The traditional plant with green leaves and creamy white flowers languished in relative obscurity for several hundred years.
Interest in the plant exploded in the 1980s with the introduction of selections with burgundy foliage and hot pink flowers. Now, only 20 years later, pink loropetalums are as common as Dale Earnhardt Jr. T-shirts at Talledaga.
These showy Chinese fringe flowers overwhelmed us a bit with their ultimate size. Folks back in the 1980s suggested cultivars like burgundy would only grow to 5-6 feet with a similar spread. The plants didn’t listen and grew twice that size.
Even newer selections like ruby often overgrow their place in the landscape. Now, Southern Living magazine has announced two new loropetalums will solve these size problems.
Purple pixie is the lowest-growing loropetalumyet. The literature suggests it will reach only 2 feet in height with a spread of 4-5 feet.
Having just planted one in my garden, I’d tend to agree with that assessment. This plant boasts some of the darkest purple foliage of any of the loropetalums and was only about 6-inches tall in a 3-gallon container. I planted it where it will cascade down the side of a stone retaining wall.
Use it almost like a ground cover or plant it in a container. For the price you’ll have to pay, place it front-and-center so you can really enjoy the dark foliage and pink flowers.

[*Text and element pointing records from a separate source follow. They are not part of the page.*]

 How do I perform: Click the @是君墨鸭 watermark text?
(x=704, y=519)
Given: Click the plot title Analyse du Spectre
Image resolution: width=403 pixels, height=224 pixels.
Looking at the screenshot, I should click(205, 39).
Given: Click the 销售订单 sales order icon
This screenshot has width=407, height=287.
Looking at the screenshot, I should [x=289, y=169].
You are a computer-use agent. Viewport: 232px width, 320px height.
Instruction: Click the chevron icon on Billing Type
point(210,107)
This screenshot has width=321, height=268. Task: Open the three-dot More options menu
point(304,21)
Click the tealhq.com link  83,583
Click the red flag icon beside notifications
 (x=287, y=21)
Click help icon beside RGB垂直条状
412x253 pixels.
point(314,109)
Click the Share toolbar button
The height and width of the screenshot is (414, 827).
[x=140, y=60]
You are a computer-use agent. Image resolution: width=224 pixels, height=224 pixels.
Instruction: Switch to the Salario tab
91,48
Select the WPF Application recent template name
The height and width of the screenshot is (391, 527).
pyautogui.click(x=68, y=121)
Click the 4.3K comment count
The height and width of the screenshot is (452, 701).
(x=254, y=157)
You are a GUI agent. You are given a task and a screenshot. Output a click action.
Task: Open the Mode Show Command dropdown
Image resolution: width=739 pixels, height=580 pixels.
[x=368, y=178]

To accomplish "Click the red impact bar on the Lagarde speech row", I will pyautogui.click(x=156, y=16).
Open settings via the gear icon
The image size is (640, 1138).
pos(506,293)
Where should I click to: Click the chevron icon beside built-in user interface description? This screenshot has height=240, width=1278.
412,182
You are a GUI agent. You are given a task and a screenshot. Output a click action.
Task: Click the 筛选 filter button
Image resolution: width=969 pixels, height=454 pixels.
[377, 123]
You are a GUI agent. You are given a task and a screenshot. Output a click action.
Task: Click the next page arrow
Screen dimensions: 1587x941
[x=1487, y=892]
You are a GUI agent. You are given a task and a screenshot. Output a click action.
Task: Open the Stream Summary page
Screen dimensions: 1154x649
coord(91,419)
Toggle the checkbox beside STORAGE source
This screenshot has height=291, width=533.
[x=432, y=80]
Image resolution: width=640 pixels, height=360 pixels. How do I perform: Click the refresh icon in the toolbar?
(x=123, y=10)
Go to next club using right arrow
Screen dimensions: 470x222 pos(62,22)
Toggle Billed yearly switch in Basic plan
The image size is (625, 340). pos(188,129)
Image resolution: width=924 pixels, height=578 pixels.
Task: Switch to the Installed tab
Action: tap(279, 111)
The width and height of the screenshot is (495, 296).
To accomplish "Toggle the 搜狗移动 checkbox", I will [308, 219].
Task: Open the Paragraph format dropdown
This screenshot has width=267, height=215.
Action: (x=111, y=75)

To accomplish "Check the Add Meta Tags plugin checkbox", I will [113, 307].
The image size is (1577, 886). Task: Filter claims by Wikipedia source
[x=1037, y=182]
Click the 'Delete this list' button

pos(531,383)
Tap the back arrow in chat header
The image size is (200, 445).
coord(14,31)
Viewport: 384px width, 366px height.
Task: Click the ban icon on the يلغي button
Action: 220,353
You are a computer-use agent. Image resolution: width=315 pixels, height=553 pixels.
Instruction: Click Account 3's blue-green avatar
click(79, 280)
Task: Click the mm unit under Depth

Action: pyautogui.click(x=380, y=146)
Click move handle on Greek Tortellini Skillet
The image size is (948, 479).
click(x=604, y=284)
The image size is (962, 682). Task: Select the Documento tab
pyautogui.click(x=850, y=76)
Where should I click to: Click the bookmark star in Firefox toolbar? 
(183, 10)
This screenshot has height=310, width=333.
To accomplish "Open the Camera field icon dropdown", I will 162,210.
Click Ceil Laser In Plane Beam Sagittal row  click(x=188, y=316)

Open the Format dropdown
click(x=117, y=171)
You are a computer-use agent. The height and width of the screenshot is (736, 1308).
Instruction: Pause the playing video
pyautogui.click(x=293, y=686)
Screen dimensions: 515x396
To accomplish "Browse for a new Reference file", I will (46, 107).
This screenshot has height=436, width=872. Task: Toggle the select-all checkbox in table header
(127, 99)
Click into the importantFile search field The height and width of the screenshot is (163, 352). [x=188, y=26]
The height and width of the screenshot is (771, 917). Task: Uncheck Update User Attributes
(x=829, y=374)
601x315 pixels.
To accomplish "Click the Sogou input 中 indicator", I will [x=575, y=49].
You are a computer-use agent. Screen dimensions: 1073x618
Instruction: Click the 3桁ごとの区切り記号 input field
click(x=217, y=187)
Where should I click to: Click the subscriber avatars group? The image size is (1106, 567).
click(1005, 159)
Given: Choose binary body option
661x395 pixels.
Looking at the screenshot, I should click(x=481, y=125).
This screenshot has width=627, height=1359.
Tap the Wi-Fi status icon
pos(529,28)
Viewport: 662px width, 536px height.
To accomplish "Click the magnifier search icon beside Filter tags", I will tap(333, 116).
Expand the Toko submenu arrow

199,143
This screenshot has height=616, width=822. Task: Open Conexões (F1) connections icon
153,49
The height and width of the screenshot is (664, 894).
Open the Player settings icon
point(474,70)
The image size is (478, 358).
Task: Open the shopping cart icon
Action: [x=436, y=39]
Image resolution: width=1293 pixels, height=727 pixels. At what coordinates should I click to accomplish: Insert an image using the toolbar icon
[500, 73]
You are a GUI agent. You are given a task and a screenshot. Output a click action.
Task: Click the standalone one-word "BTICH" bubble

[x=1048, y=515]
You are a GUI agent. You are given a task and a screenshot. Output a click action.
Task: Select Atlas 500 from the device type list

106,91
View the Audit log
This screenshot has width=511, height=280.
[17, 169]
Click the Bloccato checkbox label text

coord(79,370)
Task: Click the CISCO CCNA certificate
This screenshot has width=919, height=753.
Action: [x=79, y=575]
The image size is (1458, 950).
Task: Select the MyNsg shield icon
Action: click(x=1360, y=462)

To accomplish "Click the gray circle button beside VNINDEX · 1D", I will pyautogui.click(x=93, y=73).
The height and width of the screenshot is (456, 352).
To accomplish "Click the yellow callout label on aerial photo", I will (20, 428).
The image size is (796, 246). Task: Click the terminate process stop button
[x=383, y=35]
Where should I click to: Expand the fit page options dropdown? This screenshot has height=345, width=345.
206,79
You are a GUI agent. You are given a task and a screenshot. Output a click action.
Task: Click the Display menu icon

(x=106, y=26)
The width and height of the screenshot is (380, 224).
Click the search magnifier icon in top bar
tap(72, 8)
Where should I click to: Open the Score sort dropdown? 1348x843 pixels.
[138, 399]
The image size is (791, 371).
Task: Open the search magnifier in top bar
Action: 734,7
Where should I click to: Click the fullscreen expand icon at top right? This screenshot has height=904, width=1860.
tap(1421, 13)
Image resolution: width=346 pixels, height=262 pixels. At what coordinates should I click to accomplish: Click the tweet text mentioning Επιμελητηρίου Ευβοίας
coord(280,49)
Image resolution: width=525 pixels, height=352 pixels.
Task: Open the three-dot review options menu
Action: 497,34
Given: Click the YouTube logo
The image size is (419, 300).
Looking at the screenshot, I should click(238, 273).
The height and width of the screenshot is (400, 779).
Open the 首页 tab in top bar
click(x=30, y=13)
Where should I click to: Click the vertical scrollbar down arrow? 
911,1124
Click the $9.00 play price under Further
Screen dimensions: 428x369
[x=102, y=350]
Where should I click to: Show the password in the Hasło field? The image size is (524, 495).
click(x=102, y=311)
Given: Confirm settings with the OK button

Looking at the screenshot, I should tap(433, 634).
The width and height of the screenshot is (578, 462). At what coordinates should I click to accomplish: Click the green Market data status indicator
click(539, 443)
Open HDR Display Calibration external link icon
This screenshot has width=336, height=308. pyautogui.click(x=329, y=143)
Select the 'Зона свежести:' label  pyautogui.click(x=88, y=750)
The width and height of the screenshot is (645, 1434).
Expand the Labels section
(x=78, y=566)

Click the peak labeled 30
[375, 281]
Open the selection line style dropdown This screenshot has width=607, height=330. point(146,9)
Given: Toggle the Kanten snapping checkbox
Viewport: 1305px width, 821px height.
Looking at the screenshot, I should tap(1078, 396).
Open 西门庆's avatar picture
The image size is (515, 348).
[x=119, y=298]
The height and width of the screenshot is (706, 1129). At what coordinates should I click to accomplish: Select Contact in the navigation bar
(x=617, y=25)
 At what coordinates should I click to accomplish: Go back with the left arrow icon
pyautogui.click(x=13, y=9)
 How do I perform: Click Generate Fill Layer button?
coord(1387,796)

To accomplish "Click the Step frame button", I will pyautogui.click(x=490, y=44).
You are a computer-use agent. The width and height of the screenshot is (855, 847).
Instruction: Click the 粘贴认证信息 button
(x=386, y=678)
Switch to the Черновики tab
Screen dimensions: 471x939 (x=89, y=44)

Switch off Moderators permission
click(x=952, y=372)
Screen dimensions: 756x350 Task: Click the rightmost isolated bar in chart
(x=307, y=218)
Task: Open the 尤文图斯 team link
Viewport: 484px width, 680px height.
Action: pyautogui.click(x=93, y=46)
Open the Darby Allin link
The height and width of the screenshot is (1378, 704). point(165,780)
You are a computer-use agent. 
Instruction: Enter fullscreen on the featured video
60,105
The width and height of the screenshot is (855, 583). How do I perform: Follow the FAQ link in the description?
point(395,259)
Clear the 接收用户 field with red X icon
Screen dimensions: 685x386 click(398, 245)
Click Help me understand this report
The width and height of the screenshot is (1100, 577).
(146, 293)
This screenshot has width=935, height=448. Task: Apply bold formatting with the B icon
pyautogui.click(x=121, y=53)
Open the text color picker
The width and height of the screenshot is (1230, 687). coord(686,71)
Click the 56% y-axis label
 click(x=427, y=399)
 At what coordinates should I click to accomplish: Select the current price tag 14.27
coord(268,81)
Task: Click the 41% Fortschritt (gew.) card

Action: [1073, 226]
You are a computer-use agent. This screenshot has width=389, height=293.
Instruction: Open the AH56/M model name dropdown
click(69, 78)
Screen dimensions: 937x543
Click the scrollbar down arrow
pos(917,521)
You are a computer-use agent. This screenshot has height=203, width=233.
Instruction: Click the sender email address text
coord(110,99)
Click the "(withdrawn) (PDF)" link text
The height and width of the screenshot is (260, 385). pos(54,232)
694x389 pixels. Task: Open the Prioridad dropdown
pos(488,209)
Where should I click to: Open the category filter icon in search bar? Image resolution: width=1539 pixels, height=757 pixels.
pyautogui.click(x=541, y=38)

Southern Living has also released a taller selection called purple diamond.
This one is considered a medium grower reaching 4-5 feet with a similar spread. While the foliage isn’t quite as dark as purple pixie, it is very attractive. The pink flowers are pretty much what we’ve all come to expect from loropetalum.
Purple diamond fits well into foundation plantings offering evergreen foliage, interest, texture and, of course, the flowers.
Both purple pixie and purple siamond need the same conditions to thrive as other loropetalums. The ideal situation is bright light, moist, high organic matter soil on the acid side and a bit of protection from the worst of the drying wind.
Chinese fringe flower will do reasonably well in less-than-ideal conditions, but don’t waste your time in high pH soils or where you can’t provide some extra water during the first growing season.
Once the plants are well established, they’ll survive pretty well on normal rainfall.
One great thing about this witch hazel family plant is that our old buddies, the white-tailed deer, don’t particularly like to munch on the leaves.
Invariably, some of your friends from further north will see your new loropetalum and want to take one home. Unfortunately for them, this plant isn’t cold hardy past Zone 7.
Let them have their lilacs. We’ll just suffer through with our camellias, gardenias and loropetalums.